The purpose of this Disaster Recover (DR) Procedure is to provide a general overview of the steps the ErgoPlus team takes toward preparedness for disaster scenarios, and steps that will be taken should a disaster scenario occur.

Recovery Scenarios

The following scenarios include some of the possible scenarios that would necessitate disaster recovery steps to be taken:

Human Error
The ErgoPlus team strives to automate as many things as possible, however there are still some processes that are subject to human error. Examples of this include but are not limited to: deployment, data migration, database maintenance, customer support etc.
Data Corruption
The integrity of one or more tenants data is compromised or data is lost entirely
Machine Recovery
Hardware failures in cloud architecture requiring the provisioning and deployment of new cloud instances
Data Center Destruction
The destruction of part or all of an AWS data center

Recovery Objectives

Recovery Point Objective (RPO) is the maximum acceptable amount of time since the last data recovery point. This metric describes what ErgoPlus considers to be an acceptable amount of data loss (measured in time) between the last backup point and a service interruption. ErgoPlus considers a maximum RPO of four (4) hours to be tolerable.
Recovery Time Objective (RTO) is the maximum acceptable delay between the interruption of service and the restoration of service. This metric describes what ErgoPlus considers to be an acceptable timeframe that service may be unavailable when a disaster scenario occurs.
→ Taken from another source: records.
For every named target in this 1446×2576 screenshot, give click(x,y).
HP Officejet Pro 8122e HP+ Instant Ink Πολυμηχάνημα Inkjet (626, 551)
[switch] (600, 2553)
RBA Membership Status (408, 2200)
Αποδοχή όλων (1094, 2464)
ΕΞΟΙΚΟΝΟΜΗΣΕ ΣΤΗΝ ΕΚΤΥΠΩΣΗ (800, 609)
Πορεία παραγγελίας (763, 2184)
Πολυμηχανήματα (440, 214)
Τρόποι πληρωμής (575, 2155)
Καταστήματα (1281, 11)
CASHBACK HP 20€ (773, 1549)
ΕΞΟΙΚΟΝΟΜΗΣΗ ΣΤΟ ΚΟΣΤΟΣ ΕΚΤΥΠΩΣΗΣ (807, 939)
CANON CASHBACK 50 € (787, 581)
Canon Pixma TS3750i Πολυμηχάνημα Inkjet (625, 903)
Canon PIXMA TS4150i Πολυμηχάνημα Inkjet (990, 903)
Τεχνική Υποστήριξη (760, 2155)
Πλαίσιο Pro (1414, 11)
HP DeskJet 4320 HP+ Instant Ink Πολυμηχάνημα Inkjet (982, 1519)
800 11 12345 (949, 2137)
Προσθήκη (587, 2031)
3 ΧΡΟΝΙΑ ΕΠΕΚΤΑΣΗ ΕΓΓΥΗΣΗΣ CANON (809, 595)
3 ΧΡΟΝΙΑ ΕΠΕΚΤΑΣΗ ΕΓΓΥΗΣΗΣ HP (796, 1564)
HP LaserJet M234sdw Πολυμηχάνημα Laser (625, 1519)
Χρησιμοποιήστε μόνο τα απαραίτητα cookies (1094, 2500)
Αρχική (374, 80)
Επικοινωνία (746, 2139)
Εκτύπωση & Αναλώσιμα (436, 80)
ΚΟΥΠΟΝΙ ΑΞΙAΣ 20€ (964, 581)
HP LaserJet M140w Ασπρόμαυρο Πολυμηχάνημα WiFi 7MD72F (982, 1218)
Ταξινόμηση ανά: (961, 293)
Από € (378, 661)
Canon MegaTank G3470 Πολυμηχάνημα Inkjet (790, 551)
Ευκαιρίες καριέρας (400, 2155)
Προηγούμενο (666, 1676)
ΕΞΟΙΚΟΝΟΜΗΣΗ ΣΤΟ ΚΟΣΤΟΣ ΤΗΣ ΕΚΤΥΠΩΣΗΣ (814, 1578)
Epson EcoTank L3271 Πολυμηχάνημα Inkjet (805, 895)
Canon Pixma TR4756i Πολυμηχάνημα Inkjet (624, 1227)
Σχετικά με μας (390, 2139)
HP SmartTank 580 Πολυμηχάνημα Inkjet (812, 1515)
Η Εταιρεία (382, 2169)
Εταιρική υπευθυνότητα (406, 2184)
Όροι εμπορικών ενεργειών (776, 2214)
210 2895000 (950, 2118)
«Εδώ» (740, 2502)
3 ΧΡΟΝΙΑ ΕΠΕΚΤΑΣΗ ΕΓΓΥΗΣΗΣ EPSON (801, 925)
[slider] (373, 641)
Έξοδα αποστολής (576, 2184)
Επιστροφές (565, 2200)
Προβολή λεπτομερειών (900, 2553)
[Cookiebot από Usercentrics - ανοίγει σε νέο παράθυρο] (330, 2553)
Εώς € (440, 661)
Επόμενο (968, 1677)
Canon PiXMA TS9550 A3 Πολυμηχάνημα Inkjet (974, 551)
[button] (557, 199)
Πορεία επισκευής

ErgoPlus considers a maximum RTO of twenty four (24) hours to be tolerable.

Recovery Process

In the event of a DR scenario the Director of Product will declare a state of disaster and communicate initial assessment to all impacted customers within eight (8) hours of service disruption.
Once a disaster has been declared the Director of Product will notify all critical engineering and operations staff and activate immediate mitigation efforts.
Engineering and Operations staff will determine any and all affected services and, in the event that automated recovery has failed, the team will work to manually reprovision those services using source-controlled IAC resources.
Following successful deployment and smoke testing of new resources, the Director of Product will communicate “All Clear” status with all customers and stakeholders.
A final message will be coordinated with Customer Support to communicate relevant incident information and future prevention steps with affected customers.